A similar 2002 West Coast port disruption was estimated to cost the U.S. economy around $1 billion a day, and that strike lasted 10 days! 

The National Retail Federation (NRF) – the world’s largest retail trade association – has been working tirelessly to draw attention to the potential “container cliff” along the East and Gulf Coast ports.

 

From the very beginning, NRF has urged both sides to remain at the table until a deal is reached! NRF’s voice continues to echo that same sentiment even after the two sides broke off negotiations yesterday! 

The National Retail Federation also issued the following statement which was located on its website:

WASHINGTON, December 18, 2012 – The National Retail Federation today issued the following statement from NRF Vice President for Supply Chain and Customs Policy Jonathan Gold on the breakdown of contract negotiations between the International Longshoremen’s Association and the United States Maritime Alliance, Ltd.:

“It is extremely disheartening to learn that the two sides failed to reach an agreement during today’s negotiations.

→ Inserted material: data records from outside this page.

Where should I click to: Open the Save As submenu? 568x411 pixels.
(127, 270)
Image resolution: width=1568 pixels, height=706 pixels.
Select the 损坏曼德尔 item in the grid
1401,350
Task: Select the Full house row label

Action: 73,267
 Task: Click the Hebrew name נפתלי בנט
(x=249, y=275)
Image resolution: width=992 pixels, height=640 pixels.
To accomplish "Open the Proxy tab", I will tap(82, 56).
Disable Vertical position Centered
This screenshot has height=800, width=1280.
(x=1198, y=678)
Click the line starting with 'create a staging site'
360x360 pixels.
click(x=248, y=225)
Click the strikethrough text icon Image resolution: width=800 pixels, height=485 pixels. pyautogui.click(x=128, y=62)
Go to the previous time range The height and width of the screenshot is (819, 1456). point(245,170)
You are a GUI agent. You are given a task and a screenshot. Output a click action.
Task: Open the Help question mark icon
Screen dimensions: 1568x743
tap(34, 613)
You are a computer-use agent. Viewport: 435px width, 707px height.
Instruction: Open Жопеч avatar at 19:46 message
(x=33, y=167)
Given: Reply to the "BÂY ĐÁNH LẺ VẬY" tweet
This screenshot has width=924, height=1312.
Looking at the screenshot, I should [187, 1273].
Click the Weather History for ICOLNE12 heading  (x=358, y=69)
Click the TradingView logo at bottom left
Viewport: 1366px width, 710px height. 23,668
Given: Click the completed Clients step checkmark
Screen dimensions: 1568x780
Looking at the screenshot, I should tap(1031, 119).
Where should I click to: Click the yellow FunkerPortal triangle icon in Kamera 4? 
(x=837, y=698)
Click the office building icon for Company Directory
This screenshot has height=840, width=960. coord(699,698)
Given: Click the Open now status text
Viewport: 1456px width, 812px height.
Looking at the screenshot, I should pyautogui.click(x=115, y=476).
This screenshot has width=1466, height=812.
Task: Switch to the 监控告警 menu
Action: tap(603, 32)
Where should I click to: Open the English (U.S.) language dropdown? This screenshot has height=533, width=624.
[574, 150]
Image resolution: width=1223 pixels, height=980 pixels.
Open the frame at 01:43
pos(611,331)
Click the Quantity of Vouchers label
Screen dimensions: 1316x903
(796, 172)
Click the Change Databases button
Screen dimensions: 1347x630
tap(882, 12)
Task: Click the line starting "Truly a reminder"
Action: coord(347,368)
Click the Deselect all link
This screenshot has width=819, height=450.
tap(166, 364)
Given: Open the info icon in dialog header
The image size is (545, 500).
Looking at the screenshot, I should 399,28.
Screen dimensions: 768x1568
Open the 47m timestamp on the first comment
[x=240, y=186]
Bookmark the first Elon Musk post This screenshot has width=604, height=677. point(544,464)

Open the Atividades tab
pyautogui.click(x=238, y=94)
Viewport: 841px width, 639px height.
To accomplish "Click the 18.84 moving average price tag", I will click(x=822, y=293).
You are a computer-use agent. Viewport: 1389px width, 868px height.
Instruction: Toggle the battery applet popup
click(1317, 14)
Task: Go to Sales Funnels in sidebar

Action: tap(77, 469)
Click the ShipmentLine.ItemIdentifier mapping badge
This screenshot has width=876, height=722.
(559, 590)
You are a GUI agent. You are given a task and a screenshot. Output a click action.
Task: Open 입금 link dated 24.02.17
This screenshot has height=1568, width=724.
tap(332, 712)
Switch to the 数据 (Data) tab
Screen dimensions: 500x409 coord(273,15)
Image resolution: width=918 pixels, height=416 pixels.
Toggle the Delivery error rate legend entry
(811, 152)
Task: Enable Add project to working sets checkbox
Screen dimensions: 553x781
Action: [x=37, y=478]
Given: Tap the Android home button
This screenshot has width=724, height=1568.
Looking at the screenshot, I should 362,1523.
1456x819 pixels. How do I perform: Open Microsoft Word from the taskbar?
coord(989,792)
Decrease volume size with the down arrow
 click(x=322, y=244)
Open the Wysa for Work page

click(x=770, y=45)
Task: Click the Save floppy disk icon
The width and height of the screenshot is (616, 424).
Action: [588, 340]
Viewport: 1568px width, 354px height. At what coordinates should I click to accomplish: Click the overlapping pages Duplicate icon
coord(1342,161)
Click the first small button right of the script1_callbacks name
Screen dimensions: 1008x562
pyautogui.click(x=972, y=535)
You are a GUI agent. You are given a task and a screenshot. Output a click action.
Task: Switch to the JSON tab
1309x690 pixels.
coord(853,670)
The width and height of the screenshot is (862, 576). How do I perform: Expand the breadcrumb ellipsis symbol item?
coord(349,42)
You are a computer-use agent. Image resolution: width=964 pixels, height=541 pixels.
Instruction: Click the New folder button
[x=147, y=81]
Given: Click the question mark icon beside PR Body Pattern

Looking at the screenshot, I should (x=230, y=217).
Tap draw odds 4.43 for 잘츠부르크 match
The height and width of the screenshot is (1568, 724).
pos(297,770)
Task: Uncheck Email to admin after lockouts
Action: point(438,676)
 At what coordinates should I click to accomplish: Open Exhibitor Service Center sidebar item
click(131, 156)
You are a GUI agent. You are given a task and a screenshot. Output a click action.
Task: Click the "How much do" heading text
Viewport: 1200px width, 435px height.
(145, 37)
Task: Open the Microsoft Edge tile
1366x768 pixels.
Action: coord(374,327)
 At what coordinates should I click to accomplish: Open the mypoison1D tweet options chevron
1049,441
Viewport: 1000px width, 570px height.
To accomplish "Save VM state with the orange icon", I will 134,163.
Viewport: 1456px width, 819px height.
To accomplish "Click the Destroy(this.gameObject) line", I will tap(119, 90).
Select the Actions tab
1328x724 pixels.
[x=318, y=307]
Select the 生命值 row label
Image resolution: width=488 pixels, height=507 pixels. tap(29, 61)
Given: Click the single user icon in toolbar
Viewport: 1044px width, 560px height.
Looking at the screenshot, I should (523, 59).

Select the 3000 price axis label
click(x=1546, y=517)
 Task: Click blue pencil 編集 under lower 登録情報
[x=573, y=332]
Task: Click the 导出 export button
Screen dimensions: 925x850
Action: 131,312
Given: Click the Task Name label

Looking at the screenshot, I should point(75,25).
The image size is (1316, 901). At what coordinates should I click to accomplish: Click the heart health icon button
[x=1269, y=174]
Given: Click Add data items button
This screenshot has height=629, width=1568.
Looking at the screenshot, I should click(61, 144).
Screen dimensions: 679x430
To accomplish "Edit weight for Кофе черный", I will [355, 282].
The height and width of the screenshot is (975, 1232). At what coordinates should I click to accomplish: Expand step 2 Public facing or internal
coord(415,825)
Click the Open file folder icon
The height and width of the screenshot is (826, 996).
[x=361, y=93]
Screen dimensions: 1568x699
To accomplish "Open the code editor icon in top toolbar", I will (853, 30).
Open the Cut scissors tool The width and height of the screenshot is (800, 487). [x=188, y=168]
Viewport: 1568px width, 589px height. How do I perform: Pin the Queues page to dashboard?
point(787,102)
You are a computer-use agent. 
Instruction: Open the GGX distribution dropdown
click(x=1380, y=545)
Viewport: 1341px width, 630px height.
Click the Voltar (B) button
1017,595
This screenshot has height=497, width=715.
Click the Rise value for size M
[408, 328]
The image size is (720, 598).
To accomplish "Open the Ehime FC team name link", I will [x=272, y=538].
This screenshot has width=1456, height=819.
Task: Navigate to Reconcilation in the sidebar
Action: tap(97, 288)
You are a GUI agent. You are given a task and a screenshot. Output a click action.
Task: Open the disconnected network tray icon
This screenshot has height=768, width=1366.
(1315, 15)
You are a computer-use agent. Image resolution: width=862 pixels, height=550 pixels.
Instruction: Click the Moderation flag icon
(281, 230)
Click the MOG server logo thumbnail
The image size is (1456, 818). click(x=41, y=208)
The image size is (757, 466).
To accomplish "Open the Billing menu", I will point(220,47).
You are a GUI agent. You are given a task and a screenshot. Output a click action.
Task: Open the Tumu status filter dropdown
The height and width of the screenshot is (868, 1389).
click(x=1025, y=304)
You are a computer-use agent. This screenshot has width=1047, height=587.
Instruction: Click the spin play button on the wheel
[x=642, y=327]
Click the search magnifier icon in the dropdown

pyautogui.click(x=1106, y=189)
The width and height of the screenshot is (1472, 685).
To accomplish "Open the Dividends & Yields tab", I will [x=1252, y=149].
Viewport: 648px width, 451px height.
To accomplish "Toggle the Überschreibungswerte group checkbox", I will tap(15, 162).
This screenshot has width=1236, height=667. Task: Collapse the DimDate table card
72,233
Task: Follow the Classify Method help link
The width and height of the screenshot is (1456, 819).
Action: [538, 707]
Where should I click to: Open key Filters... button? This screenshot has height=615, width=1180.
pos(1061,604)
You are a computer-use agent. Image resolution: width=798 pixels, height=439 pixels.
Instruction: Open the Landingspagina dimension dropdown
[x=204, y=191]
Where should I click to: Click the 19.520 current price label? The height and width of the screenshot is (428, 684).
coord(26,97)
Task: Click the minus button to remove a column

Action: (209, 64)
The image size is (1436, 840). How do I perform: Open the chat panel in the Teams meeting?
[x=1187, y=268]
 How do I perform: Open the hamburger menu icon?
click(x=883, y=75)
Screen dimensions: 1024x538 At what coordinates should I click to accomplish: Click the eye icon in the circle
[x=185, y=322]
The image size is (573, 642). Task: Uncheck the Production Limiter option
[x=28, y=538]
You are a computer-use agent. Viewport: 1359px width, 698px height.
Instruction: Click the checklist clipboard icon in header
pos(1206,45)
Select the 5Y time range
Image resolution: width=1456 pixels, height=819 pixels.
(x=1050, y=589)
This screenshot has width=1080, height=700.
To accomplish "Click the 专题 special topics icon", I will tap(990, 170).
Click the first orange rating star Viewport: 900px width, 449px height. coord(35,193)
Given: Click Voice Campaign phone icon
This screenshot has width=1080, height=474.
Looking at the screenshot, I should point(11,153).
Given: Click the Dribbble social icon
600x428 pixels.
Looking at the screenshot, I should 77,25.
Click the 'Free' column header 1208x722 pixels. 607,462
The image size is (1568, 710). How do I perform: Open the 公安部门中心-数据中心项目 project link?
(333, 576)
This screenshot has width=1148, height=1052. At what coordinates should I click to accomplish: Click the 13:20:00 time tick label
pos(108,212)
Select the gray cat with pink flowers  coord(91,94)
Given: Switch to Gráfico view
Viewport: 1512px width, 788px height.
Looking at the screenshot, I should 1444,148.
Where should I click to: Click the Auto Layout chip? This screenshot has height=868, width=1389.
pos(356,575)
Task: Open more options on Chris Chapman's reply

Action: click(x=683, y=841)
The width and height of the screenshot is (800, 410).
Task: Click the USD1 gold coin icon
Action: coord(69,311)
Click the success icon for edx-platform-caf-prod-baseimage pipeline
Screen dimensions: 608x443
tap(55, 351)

NRF urges both sides to remain at the table until a deal is reached.

“It is imperative that both sides verbally announce their intentions to return to the negotiations. A coast-wide port shutdown would have a significant impact across all businesses and industries that rely on the ports, particularly retail.

“The last thing the economy needs right now is another strike, which would impact all international trade and commerce at the nation’s East and Gulf Coast container ports. This is truly a ‘container cliff’ in the making.

“The retail industry, once again, calls on President Obama to engage directly in the negotiations. The President should utilize all available tools, including Taft-Hartley, to eliminate even the threat of a strike or lockout. The time for leadership is now.”

Update

Below is an statement from Gary LaGrange, President and CEO of the Port of New Orleans 

Here is Gary's statement on the potential ILA strike:

 

"We remain optimistic and hopeful that an amicable resolution to the negotiations between the ILA and management can be reached.  A work stoppage at this time would interrupt the slow steady national economic recovery process and this could be detrimental to all parties.  

 

As a landlord port authority, while we have no direct involvement in cargo handling, we have had informal discussions with both our local terminal operators and labor unions to ensure an orderly transition to a new contract.  We are monitoring the situation and firmly believe a resolution will be forthcoming."